Please find the line that holds "This screenshot has height=1024, width=481." below and reproduce it, along with every line after it through the end, exactly and without pictures.

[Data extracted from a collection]
BEGIN

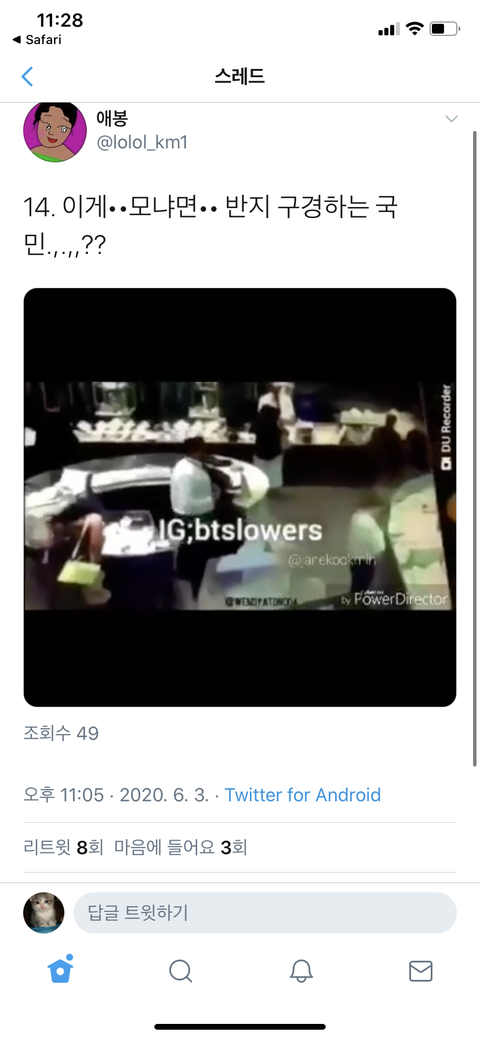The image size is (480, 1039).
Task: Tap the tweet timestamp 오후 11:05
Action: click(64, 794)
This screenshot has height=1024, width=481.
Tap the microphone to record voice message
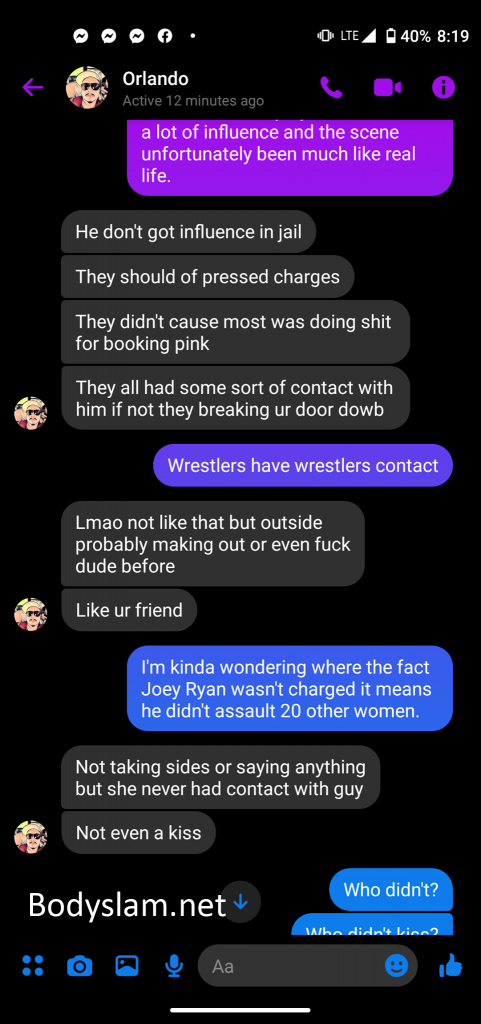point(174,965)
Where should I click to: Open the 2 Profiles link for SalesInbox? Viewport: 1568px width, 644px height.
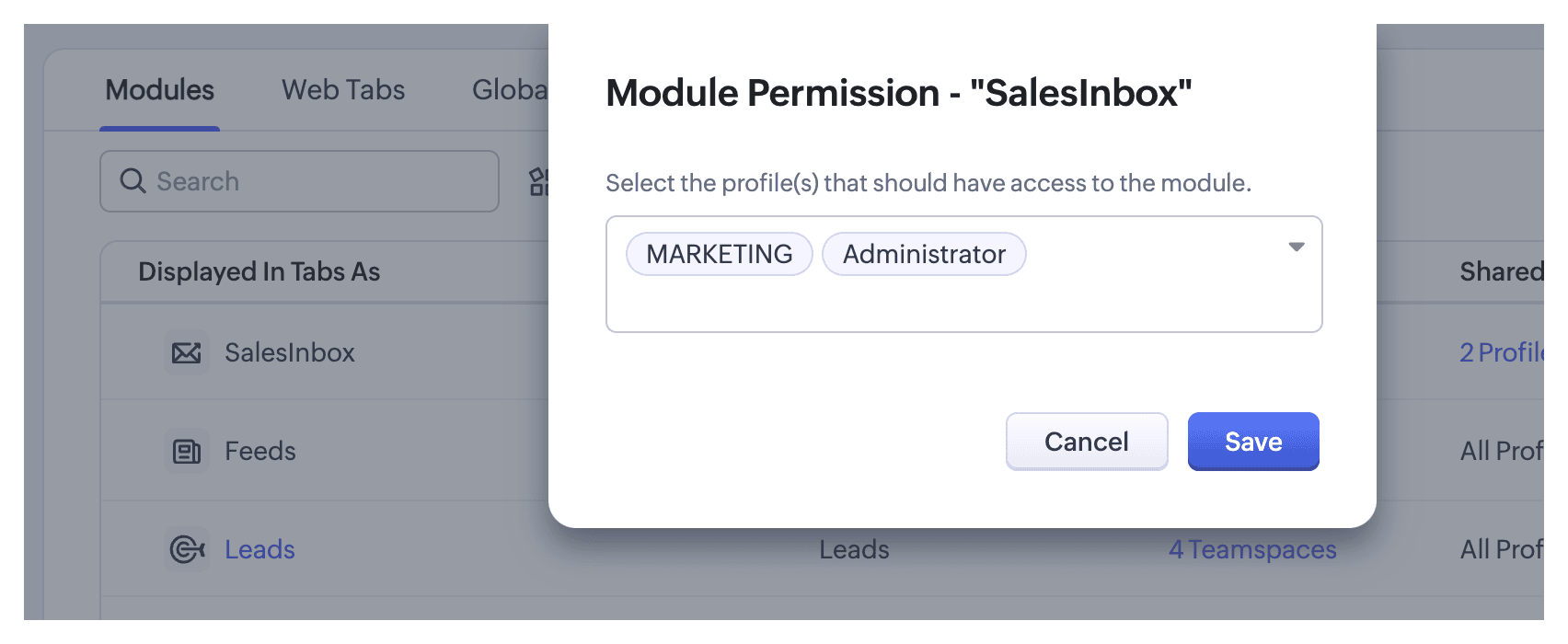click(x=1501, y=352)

END

### Output for this task
This screenshot has height=1024, width=481.
Tap the microphone to record voice message
point(174,965)
Where should I click to: Open the 2 Profiles link for SalesInbox? Viewport: 1568px width, 644px height.
click(x=1501, y=352)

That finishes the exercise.